Could love have found its way into their “relationship”? I hesitate to say. What I do know is that the balance of power between my two ancestors is not easily defined. The dynamic between older man and younger woman as well as colonizer and colonized can mean different things given the circumstances. He was a ruler outnumbered by an established and wealthy ethnic community. He was likely without contact with his wife (let alone of Spanish women in general). Chinese mestizos could have served to solidify political networks or social voids for him. Really, your guess is as good as mine.

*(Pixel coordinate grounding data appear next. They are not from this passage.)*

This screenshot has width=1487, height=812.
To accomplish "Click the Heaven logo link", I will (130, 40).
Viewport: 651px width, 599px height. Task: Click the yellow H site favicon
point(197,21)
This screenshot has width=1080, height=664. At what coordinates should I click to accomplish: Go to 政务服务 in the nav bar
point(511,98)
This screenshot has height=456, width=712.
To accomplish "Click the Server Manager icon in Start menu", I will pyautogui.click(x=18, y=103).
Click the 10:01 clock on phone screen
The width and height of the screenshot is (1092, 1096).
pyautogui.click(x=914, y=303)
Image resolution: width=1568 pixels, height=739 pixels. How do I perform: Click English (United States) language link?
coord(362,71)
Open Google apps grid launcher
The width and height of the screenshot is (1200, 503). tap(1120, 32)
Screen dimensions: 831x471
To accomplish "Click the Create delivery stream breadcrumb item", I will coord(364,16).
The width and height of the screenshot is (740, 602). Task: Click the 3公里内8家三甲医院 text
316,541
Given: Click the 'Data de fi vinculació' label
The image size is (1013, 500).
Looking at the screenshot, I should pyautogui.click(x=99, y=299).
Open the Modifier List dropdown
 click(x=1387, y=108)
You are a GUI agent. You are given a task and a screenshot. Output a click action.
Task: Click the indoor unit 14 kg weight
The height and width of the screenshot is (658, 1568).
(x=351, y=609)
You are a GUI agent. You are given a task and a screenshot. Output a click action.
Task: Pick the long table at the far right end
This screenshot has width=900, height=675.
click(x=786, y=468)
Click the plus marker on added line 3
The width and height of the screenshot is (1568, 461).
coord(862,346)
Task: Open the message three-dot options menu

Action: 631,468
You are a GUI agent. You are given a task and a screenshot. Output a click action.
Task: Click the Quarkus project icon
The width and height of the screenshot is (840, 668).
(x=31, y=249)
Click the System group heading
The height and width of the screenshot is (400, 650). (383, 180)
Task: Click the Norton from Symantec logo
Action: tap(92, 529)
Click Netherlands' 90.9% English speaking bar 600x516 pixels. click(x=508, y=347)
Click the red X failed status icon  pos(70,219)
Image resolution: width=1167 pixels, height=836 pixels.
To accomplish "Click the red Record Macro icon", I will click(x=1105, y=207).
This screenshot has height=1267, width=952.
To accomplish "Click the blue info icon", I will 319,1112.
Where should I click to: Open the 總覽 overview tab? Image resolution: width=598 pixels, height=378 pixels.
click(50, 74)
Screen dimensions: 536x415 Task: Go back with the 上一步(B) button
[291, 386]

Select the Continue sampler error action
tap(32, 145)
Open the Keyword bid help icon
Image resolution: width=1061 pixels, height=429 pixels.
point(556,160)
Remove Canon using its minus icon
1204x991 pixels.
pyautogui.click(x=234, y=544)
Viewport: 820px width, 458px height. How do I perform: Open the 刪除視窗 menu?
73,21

Before I conclude, I want to share one of colonial Philippines iconic images. In around 1875, Dutch photographer Francisco van Camp photographed a Filipina Chinese mestiza. The portrait entitled, Mujer de la clase rica (Woman of the upper class) captures her thick flowing hair, exotic physical features, and elegant dress. She epitomizes both nobility and simplicity simultaneously. She is beautiful (if not stunning). The portrait suggests that her social class and telling mixed features have afforded her the unique luxury of beauty. Maybe Doña Demetria resembled her likeness only a century ago?  Who would Don Felix be, as the most powerful authority on the colony, to let her walk away?

Sources:

E. Wickberg. (1964) “The Chinese Mestizo in Philippine History,” The Journal of Southeast Asian History 5.1: 62-100.
Mina Roces. (2002) “Women in Philippine Politics and Society” in Hazel M. McFerson, ed. Mixed Blessing: the impact of the American colonial experience on politics and society in the Philippines. Westport: Greenwood Press. pp. 159-175.